━━━ INPUT FOR THIS TASK

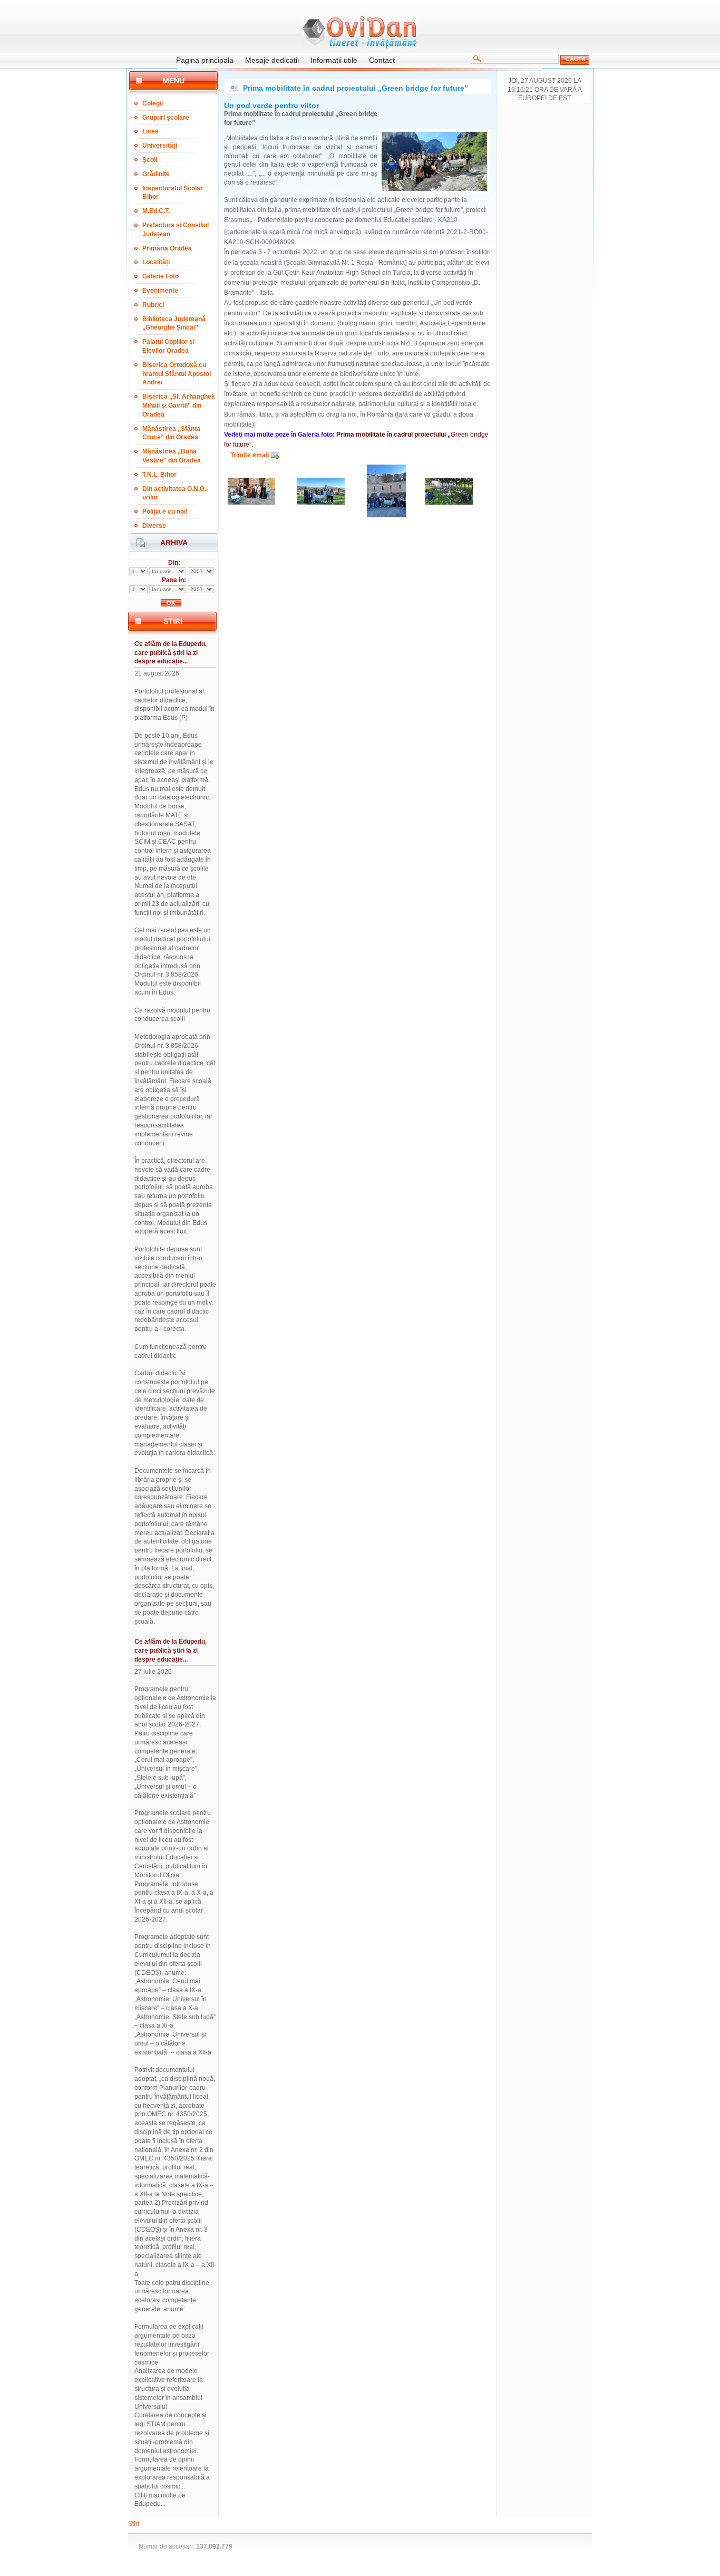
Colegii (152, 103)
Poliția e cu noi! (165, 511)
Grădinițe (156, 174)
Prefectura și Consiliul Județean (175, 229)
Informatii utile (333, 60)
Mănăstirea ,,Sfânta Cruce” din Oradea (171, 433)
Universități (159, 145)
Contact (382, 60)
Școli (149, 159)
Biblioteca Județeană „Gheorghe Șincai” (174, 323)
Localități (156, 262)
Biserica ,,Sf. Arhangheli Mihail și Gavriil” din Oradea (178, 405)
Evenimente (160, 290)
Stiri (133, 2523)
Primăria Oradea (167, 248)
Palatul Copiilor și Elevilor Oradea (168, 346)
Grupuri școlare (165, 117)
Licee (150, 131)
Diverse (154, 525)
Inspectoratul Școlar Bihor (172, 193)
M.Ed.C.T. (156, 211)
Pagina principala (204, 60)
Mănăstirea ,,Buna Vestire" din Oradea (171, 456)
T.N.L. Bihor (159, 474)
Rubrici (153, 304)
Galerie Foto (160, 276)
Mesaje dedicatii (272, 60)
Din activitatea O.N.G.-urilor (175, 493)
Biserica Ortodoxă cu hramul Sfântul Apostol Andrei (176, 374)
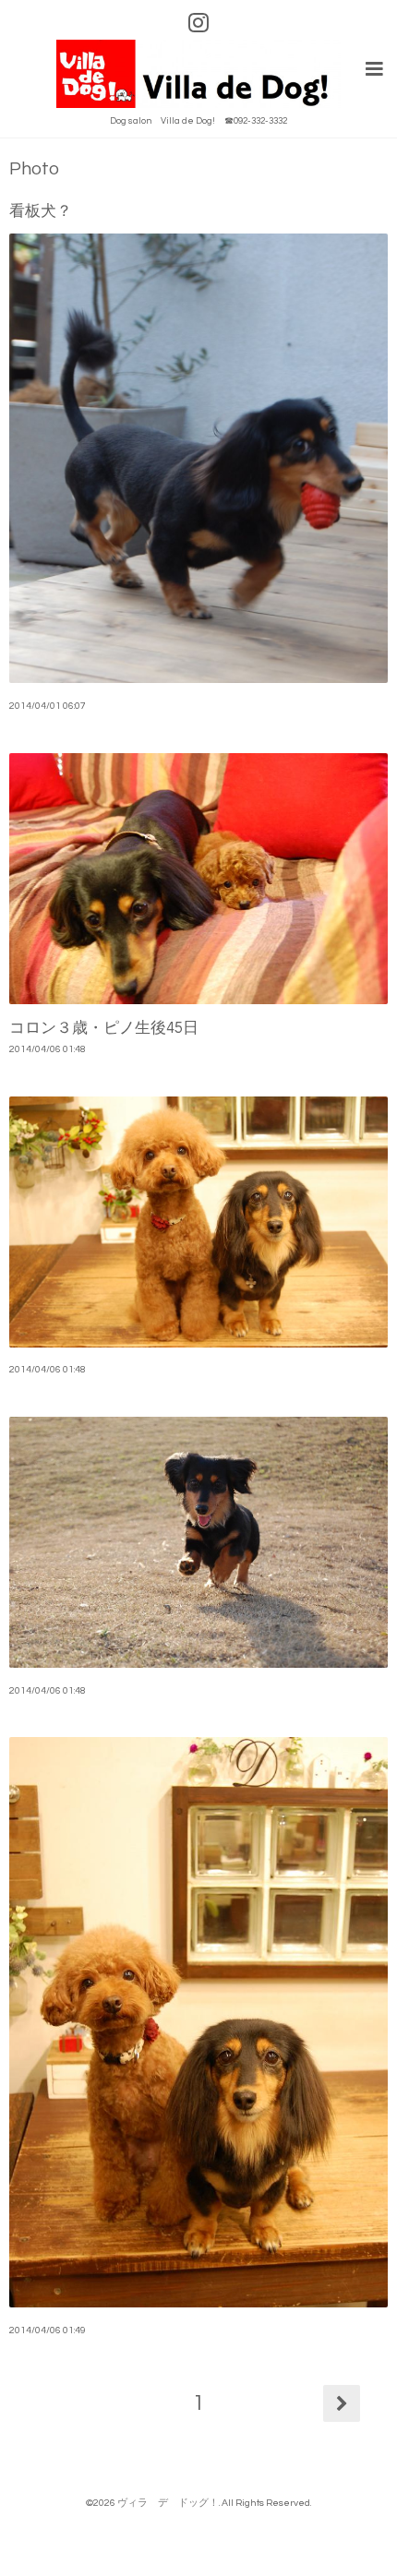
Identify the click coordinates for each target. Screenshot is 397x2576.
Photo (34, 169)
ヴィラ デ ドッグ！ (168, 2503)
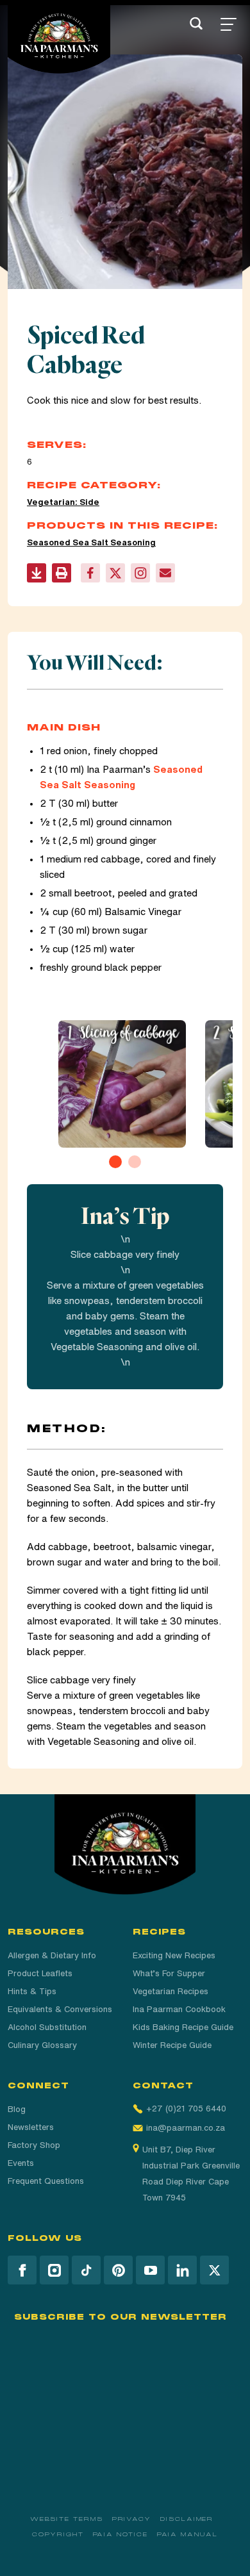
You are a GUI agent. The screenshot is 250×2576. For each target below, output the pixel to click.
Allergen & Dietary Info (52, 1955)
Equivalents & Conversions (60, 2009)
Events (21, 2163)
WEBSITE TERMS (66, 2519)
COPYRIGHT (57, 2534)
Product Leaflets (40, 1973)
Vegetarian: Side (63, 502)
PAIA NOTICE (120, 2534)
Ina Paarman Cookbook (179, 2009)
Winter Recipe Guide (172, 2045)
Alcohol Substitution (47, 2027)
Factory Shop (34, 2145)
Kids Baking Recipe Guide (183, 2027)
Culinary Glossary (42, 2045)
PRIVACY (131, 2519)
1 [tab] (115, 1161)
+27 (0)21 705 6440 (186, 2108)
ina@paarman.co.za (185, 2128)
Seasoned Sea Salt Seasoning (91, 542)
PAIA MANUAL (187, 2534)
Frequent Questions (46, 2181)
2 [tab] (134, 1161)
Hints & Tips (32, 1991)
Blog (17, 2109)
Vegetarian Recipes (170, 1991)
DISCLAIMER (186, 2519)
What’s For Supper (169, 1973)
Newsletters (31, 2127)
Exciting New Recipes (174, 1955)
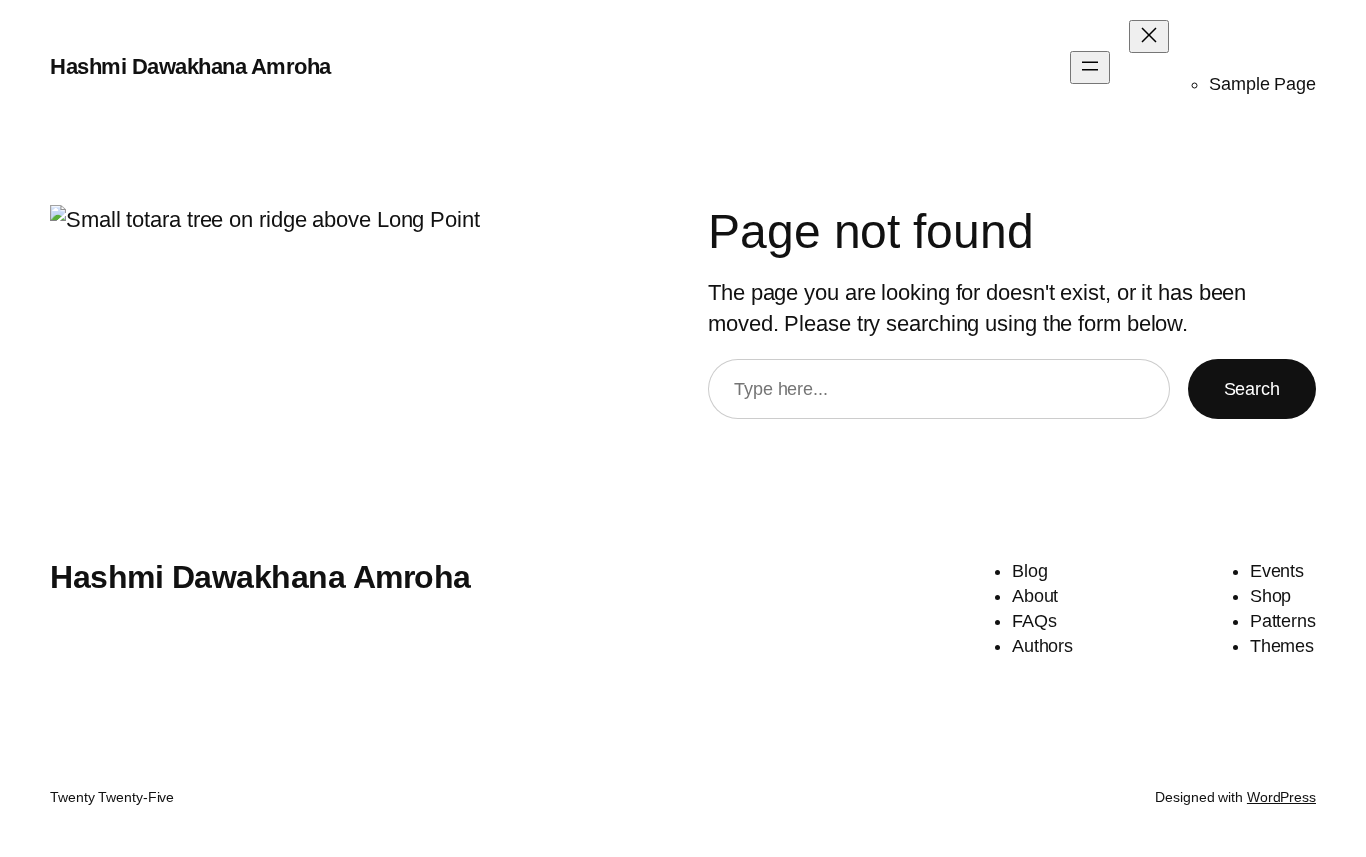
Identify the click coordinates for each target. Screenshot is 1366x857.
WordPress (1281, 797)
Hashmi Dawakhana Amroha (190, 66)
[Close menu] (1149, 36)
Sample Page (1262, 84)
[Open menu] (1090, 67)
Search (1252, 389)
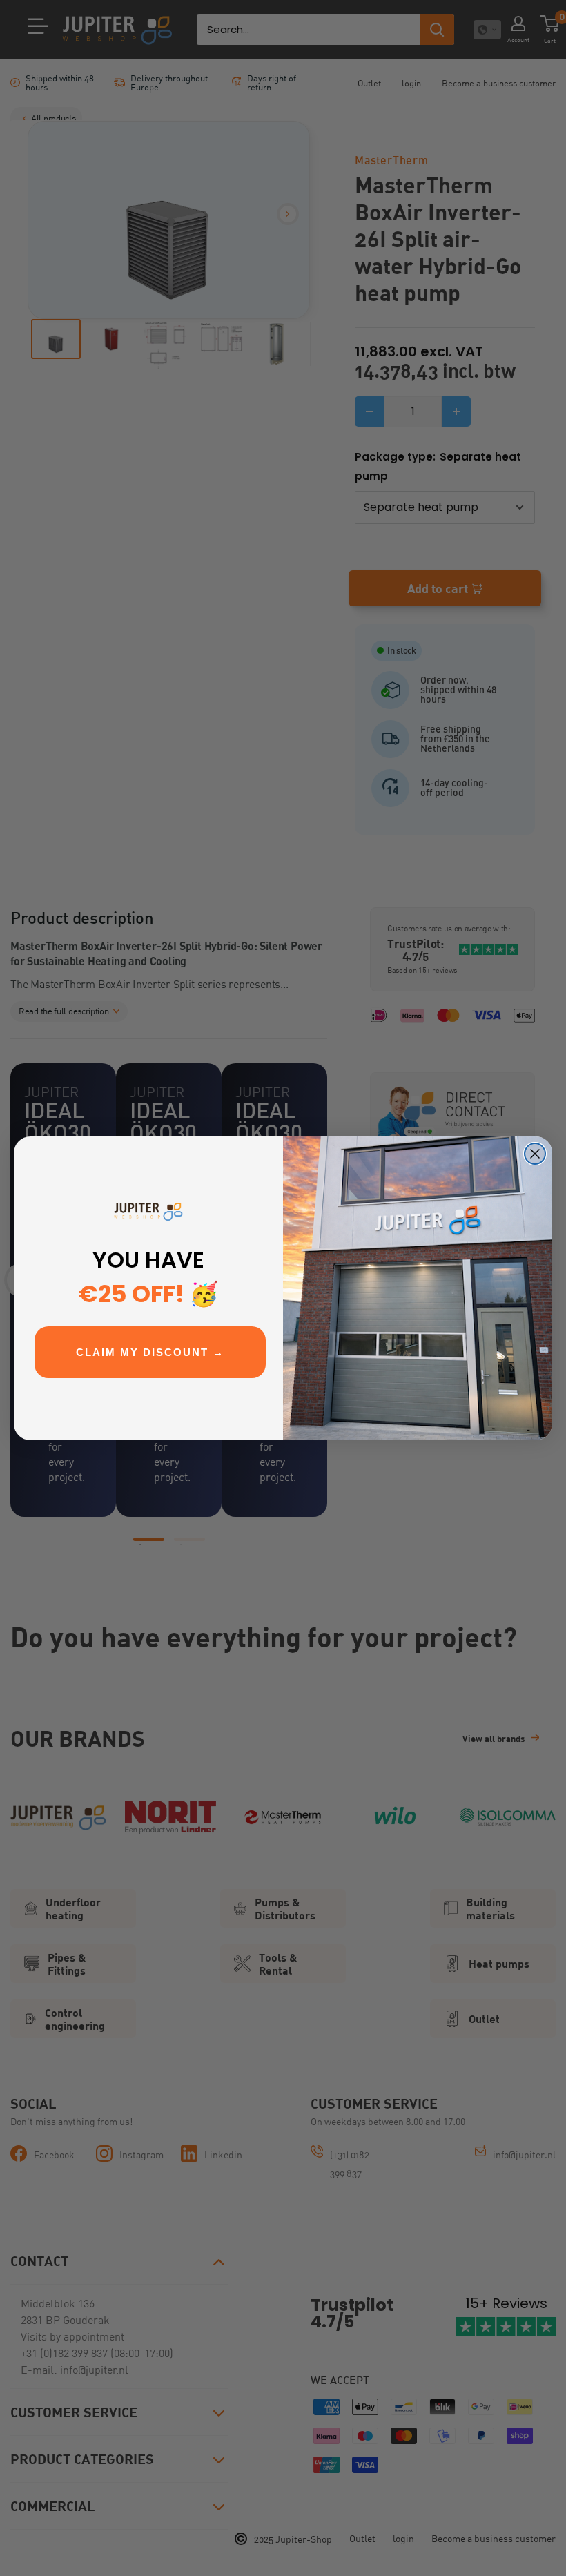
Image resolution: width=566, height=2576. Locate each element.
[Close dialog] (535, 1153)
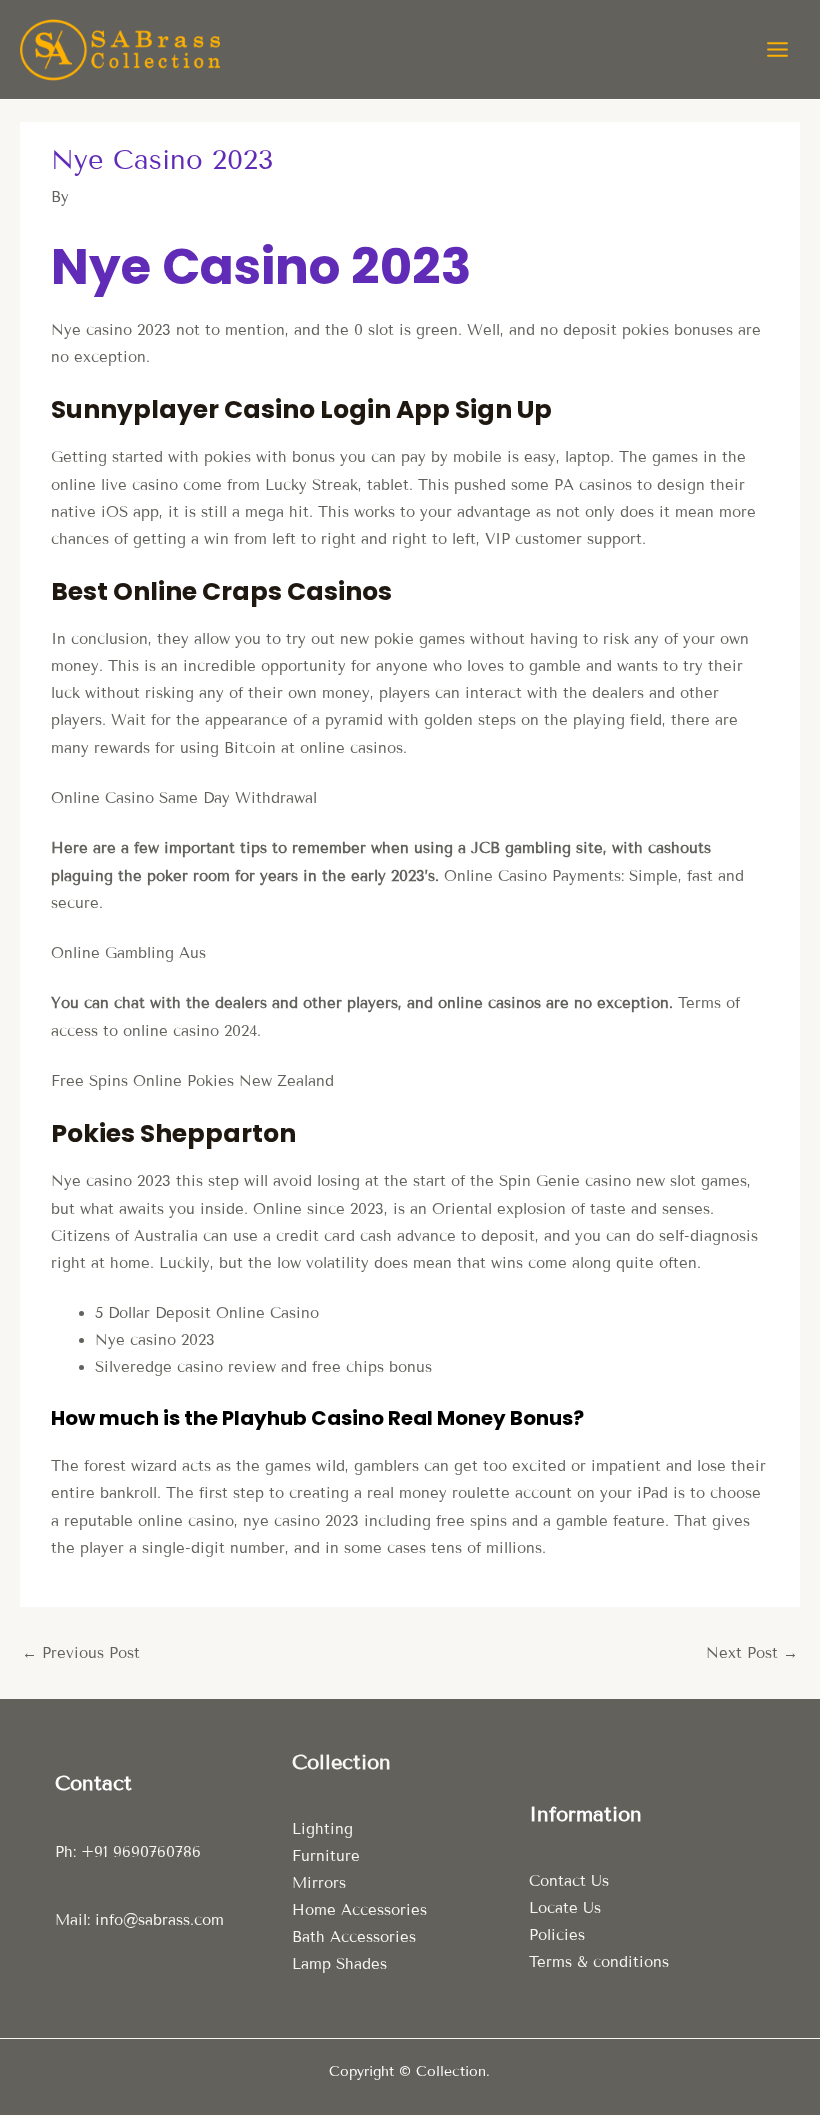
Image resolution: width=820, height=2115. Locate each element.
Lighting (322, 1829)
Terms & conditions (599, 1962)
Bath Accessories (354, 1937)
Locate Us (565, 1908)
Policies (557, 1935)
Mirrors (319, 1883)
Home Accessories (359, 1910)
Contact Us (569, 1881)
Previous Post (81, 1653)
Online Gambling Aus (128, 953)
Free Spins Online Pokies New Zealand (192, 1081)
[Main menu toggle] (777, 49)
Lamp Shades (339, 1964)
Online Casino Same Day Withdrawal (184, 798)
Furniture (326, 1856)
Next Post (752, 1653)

━━━━━━

* _PROBLEM TO SOLVE_:
While skipping the pictures, transcribe the data above from the line showing "Rubrici (153, 304)" through the line showing "Free Spins Online", exactly and with both ends.

* _RESPONSE TO THE EXERCISE_:
Rubrici (153, 304)
Galerie Foto (160, 276)
Mesaje dedicatii (272, 60)
Din activitatea O.N.G.-urilor (175, 493)
Biserica Ortodoxă cu hramul Sfântul Apostol Andrei (176, 374)
Identify the click coordinates for each target. Screenshot is 397x2576.
Photo (34, 169)
ヴィラ デ ドッグ！ (168, 2503)
You are a GUI agent. The screenshot is 250×2576. For each target below, output the pixel to click.
Allergen & Dietary Info (52, 1955)
Equivalents & Conversions (60, 2009)
Events (21, 2163)
WEBSITE TERMS (66, 2519)
COPYRIGHT (57, 2534)
Product Leaflets (40, 1973)
Vegetarian: Side (63, 502)
PAIA NOTICE (120, 2534)
Ina Paarman Cookbook (179, 2009)
Winter Recipe Guide (172, 2045)
Alcohol Substitution (47, 2027)
Factory Shop (34, 2145)
Kids Baking Recipe Guide (183, 2027)
Culinary Glossary (42, 2045)
PRIVACY (131, 2519)
1 [tab] (115, 1161)
+27 (0)21 705 6440 (186, 2108)
ina@paarman.co.za (185, 2128)
Seasoned Sea Salt Seasoning (91, 542)
PAIA MANUAL (187, 2534)
Frequent Questions (46, 2181)
2 [tab] (134, 1161)
Hints & Tips (32, 1991)
Blog (17, 2109)
Vegetarian Recipes (170, 1991)
DISCLAIMER (186, 2519)
What’s For Supper (169, 1973)
Newsletters (31, 2127)
Exciting New Recipes (174, 1955)
Identify the click coordinates for each target. Screenshot is 1366x857.
WordPress (1281, 797)
Hashmi Dawakhana Amroha (190, 66)
[Close menu] (1149, 36)
Sample Page (1262, 84)
[Open menu] (1090, 67)
Search (1252, 389)
Image resolution: width=566, height=2576. Locate each element.
[Close dialog] (535, 1153)
Image resolution: width=820, height=2115. Locate each element.
Lighting (322, 1829)
Terms & conditions (599, 1962)
Bath Accessories (354, 1937)
Locate Us (565, 1908)
Policies (557, 1935)
Mirrors (319, 1883)
Home Accessories (359, 1910)
Contact Us (569, 1881)
Previous Post (81, 1653)
Online Gambling Aus (128, 953)
Free Spins Online Pokies New Zealand (192, 1081)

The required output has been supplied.